Organizational Structure and Secrecy
NURO is described by the Association of Former Intelligence Officers as one of very few examples of "an entire government agency" protected by a Special Access Program — a distinction placing it in the same category as special mission units of the Joint Special Operations Command. The agency appears in declassified documents only in fragmentary form: a 1975 submission to the Senate Select Committee on Intelligence lists NURO alongside the NRO in a National Security Decision Memorandum 40; CIA director Richard Helms's tenure is identified as contemporaneous with NURO's founding; and a 1974 National Security Council intelligence directive references NURO operations alongside the NRO.
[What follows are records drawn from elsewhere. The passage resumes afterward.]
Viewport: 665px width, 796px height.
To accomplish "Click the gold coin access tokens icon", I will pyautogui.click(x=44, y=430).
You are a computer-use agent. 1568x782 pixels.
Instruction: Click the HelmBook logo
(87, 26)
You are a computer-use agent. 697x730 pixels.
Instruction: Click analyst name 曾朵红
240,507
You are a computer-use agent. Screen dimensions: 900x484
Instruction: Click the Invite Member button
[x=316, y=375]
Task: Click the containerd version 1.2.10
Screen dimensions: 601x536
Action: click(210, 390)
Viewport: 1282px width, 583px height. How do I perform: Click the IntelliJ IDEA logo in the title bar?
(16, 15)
Author Jeffrey T. Richelson was denied FOIA requests on NURO. The agency's then-current director Bobby Ray Inman was warned in a "pretty hot letter" not to discuss NURO publicly even after his retirement, as "all activities were still classified."
Key Personnel
Known or claimed NURO directors include:
- John Warner — Secretary of the Navy; first director, from NURO's 1969 founding
- Bobby Ray Inman — Director of Naval Intelligence; assumed NURO directorship 13 September 1974; the only person to have publicly admitted serving as NURO's director
- John Lehman — Secretary of the Navy; served as NURO director from approximately 1981 to 1987, per a senior CIA officer who confirmed covert submarine operations in Scandinavian waters under Lehman's direction
Key Assets
NURO has employed several specialized vessels for clandestine undersea operations:
- USS Halibut — Operated clandestine SIGINT and recovery missions, including the initial IVY BELLS cable-tapping operations
- USS Seawolf — Deployed for classified intelligence collection in restricted waters
- USS Parche — Successor to the Halibut for undersea special operations
- Hughes Glomar Explorer — Built by the CIA at an estimated modern cost of $1.68 billion; used to recover the K-129 submarine under Project Azorian; later leased to Lockheed Missiles and Space Company for ostensible "deep-sea mining" operations through Ocean Minerals Company
- NR-1 — The US Navy's first nuclear-powered deep submergence vessel, launched in 1969 coincident with NURO's founding; officially carried out search, object recovery, geological survey, and oceanographic research missions including the publicly acknowledged 1976 recovery of an F-14 lost from a carrier
- USS Jimmy Carter — Modified Seawolf-class submarine with a multi-mission platform section; identified by UAP Gerb as a likely current NURO asset
Role in Alleged UFO and USO Retrieval
Christopher Sharp of Liberation Times named NURO as a participant in undersea craft retrieval programs in a September 2024 article. Sharp's reporting — which he initially redacted and then restored due to threats — described NURO as coordinating with the CIA's Directorate of Operations and Directorate of Science and Technology, the US Navy, SOCOM, and the Woods Hole Oceanographic Institution for the retrieval of objects from beneath the oceans.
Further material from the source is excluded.